What are popular orange wine brands?

Like any other wine variety, brands span the spectrum – from smaller makers, like the family-owned Dominio de Punctum winery, to more popular brands including Milan Nestarec and Gérard Bertrand. 

Why is orange wine so popular right now?

Orange wine has become something of an overnight sensation in 2023 for a number of reasons. Its profile offers the best of both worlds: the refreshing, easy-drinking nature of a white wine with the full-bodied flavors and notes that one would expect from a red wine. The best bottles are also starting new conversations about wine production and wine history, often with adults who are only casual wine drinkers. 

What are the best orange wines of 2023?

A look into some award-winning wine brands of 2023. 

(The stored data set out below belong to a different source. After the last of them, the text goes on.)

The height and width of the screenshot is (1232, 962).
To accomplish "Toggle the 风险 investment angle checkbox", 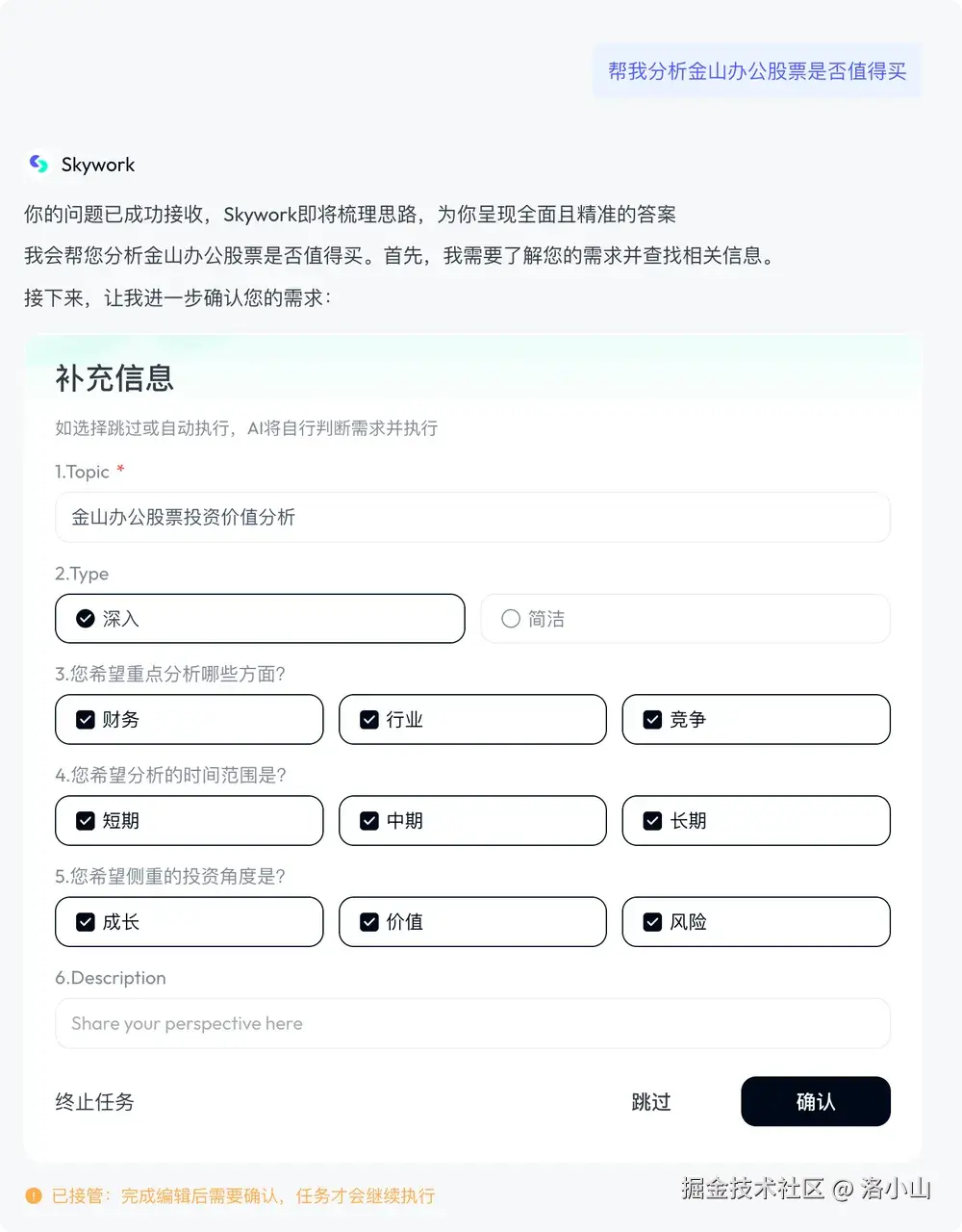I will pos(756,921).
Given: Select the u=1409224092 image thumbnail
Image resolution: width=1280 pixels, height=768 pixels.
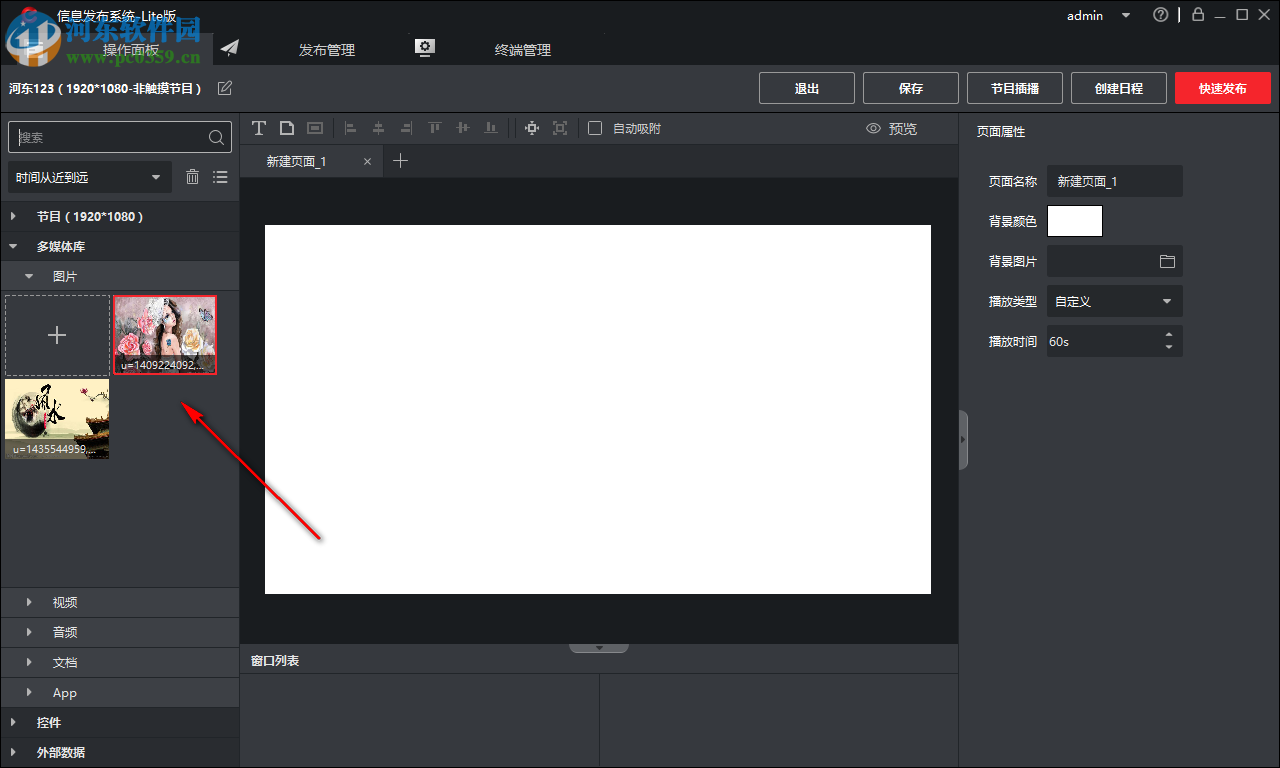Looking at the screenshot, I should click(x=164, y=335).
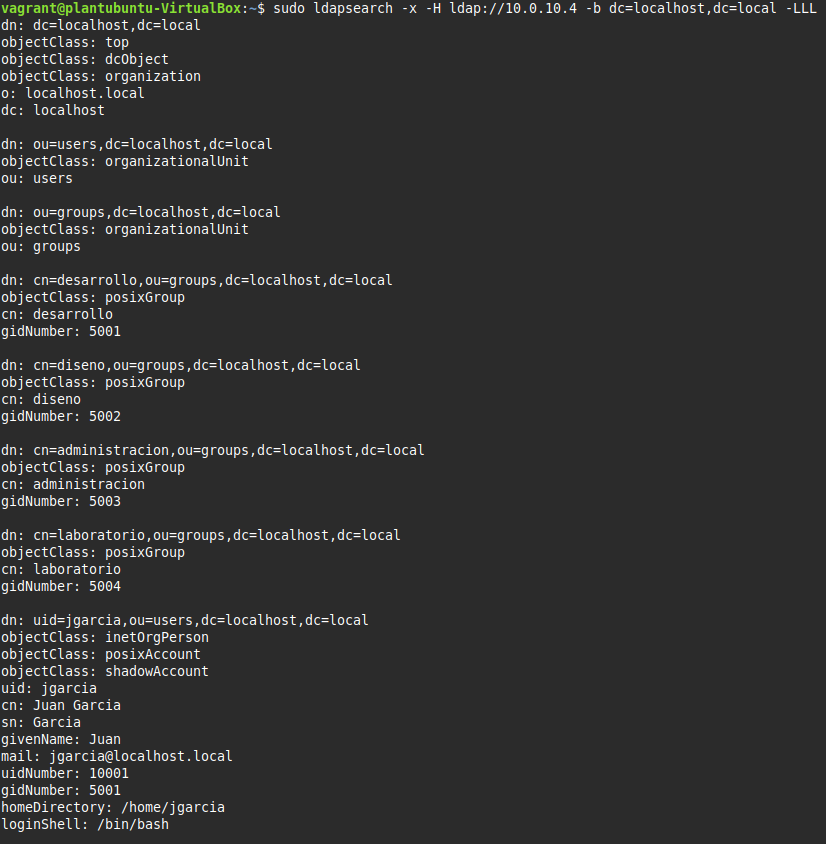
Task: Click the 'cn: administracion' line
Action: point(73,484)
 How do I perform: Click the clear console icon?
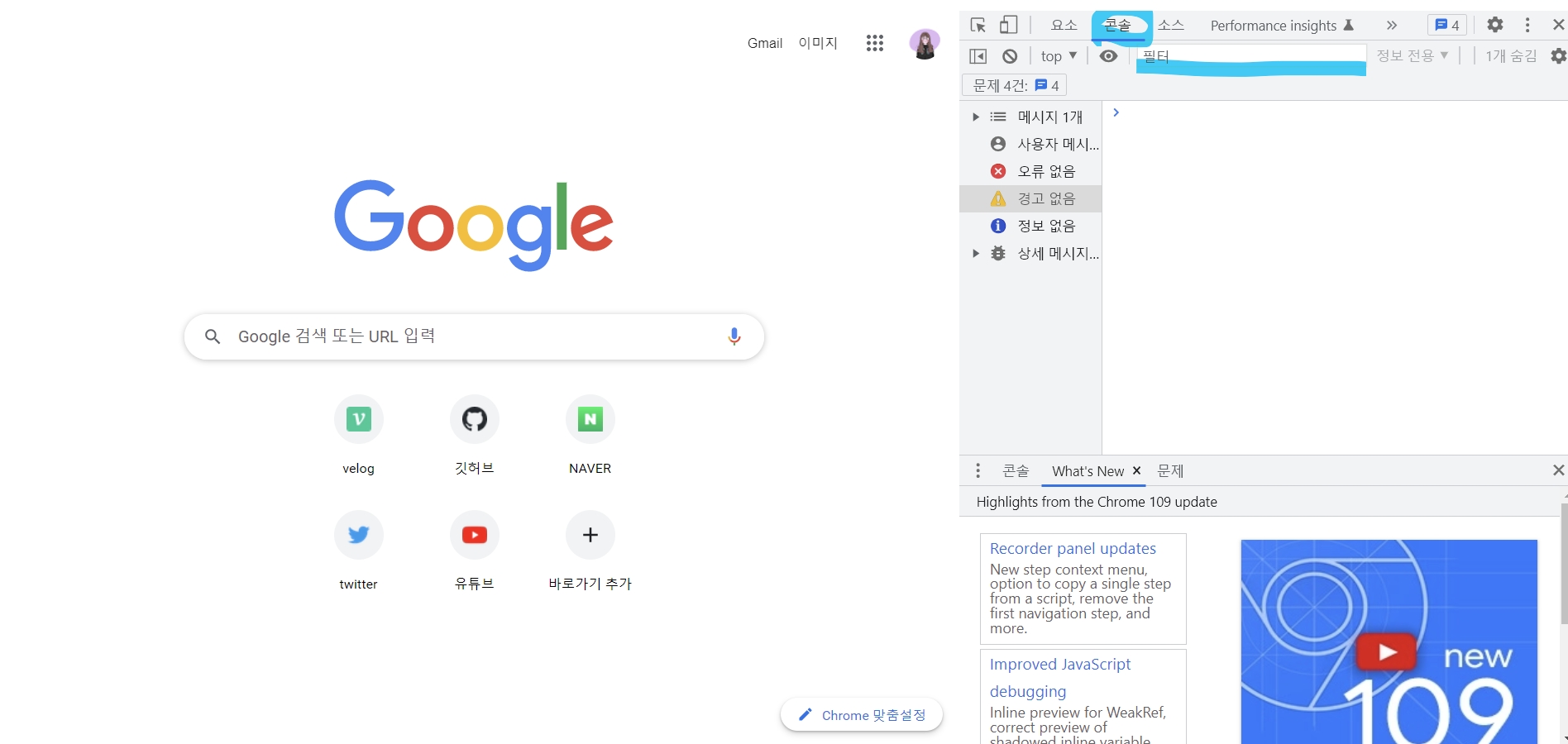coord(1010,56)

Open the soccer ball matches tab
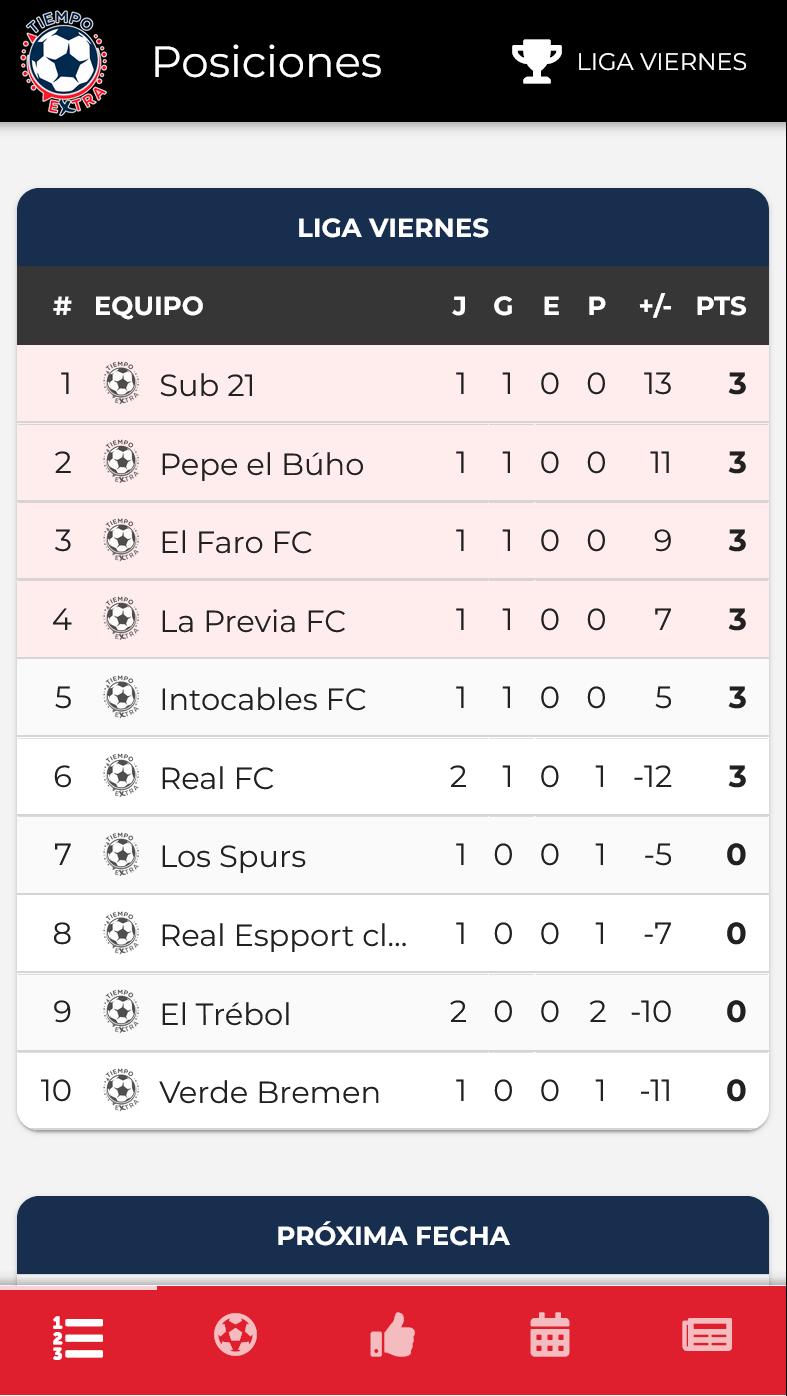pyautogui.click(x=235, y=1335)
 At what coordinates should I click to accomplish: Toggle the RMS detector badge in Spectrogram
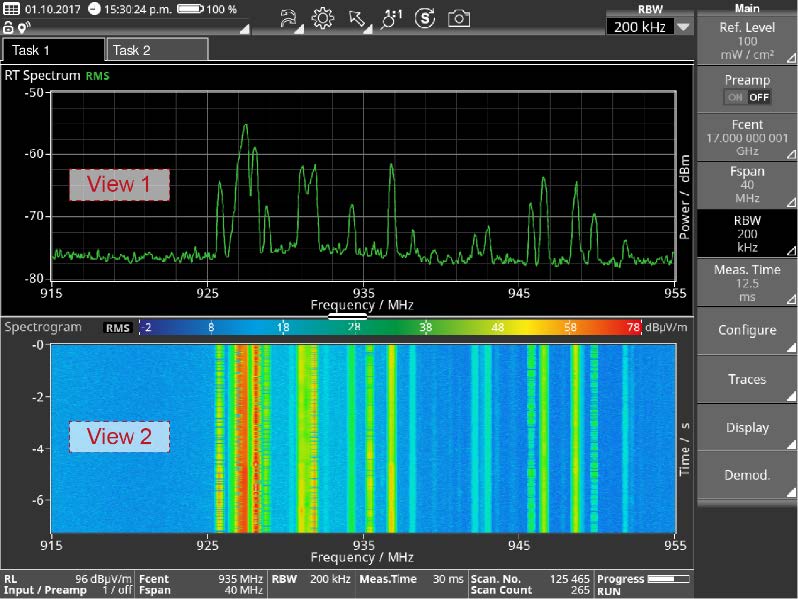[118, 327]
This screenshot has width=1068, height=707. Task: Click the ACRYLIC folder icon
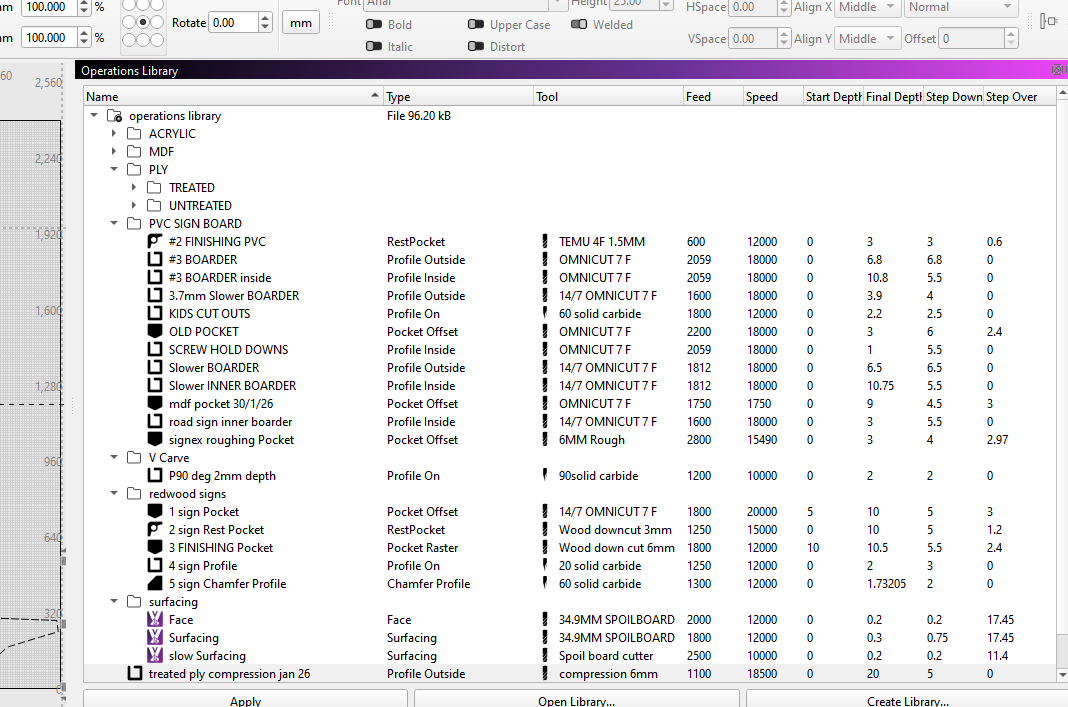(x=134, y=134)
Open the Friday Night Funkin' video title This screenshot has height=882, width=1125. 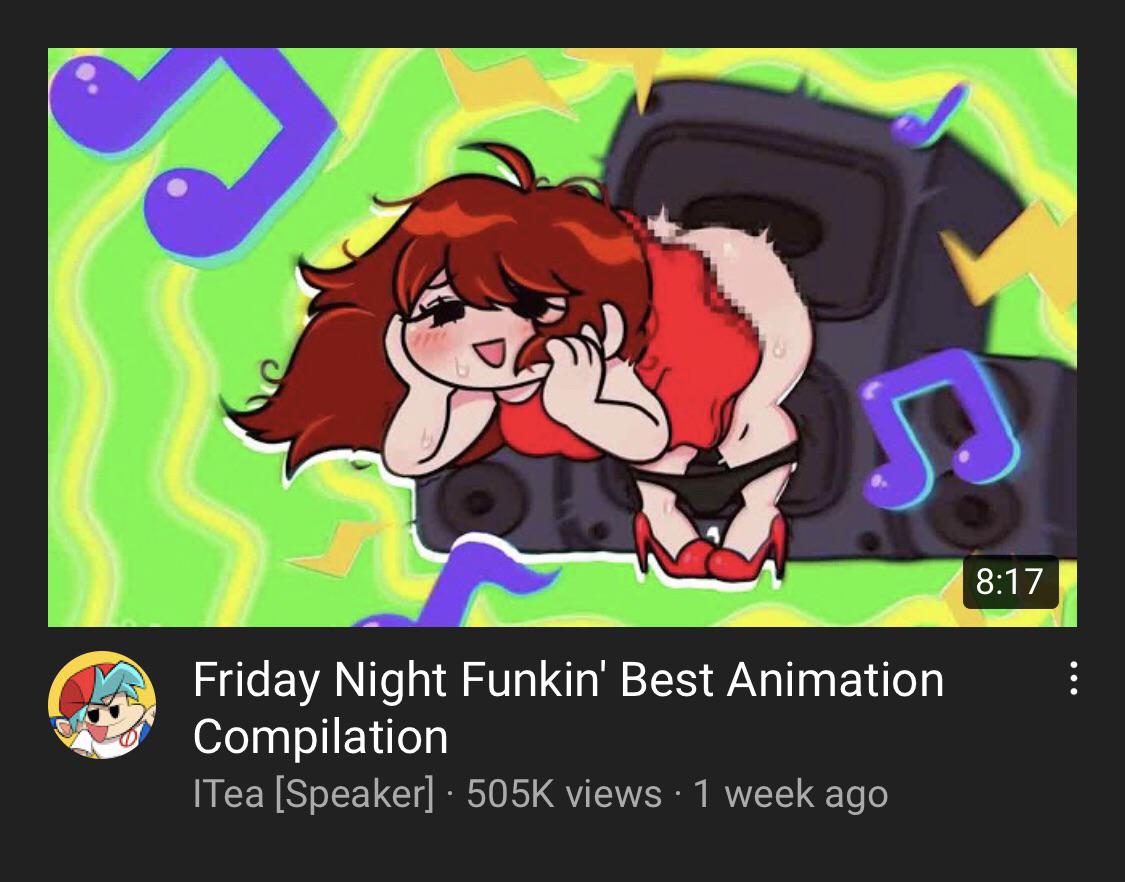click(568, 708)
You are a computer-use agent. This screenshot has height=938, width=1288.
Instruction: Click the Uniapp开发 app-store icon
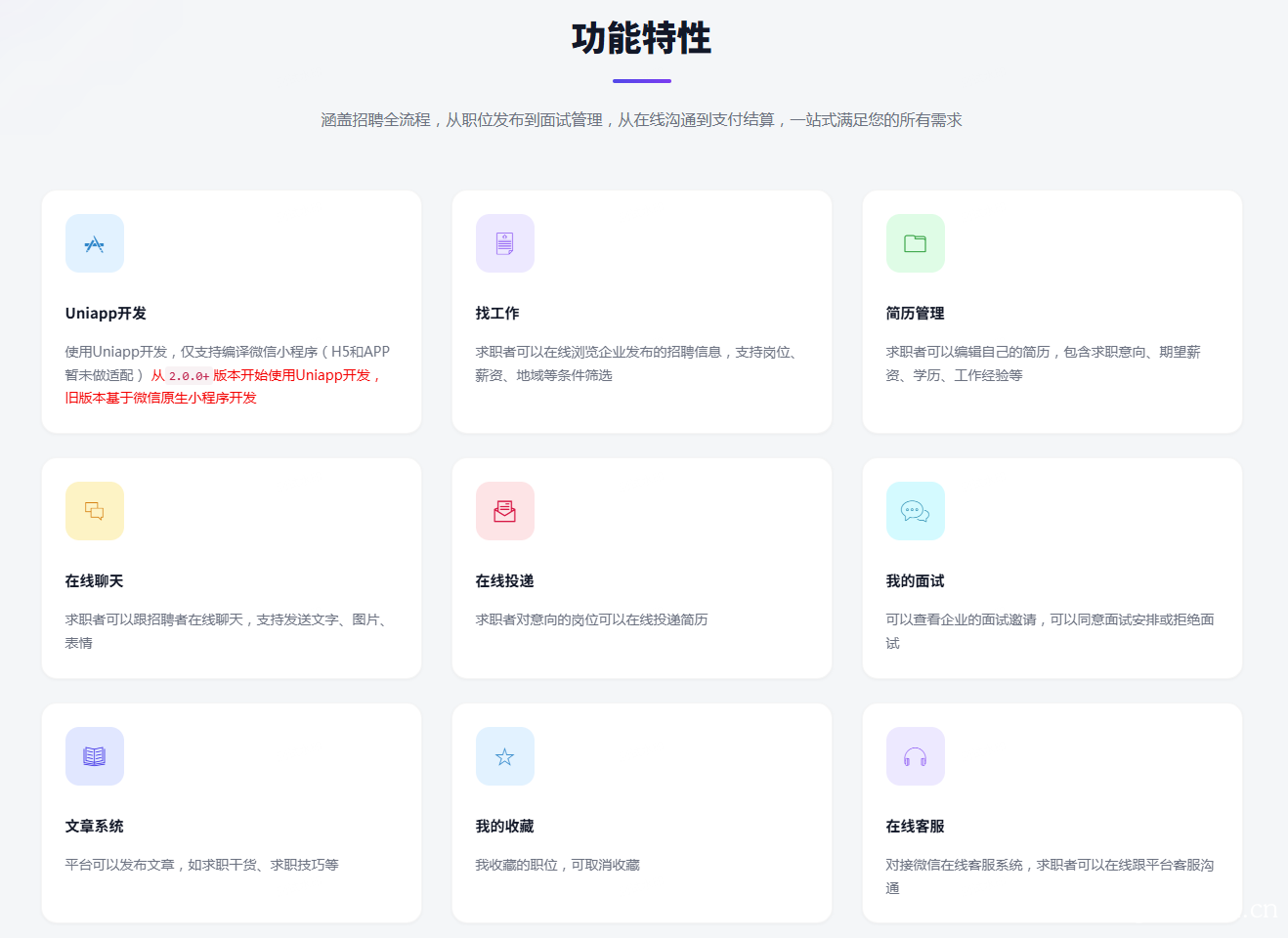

Nerica Vina’s Pošip 60 2020 | Croatia

Gold winner of the Decanter World Wine Awards 2023

Orange wine bottle - Nerica Vina’s Pošip 60 2020 One of the best orange wine makers you’ll find in Croatian restaurants, Nerica Vina showed the Decanter World Wine Awards that the country is refining its winemaking techniques. Nerica Vina’s Pošip 60 2020 earned a gold award in 2023. It was one of the only wines to earn the year’s gold distinction, making it one of the best in the world.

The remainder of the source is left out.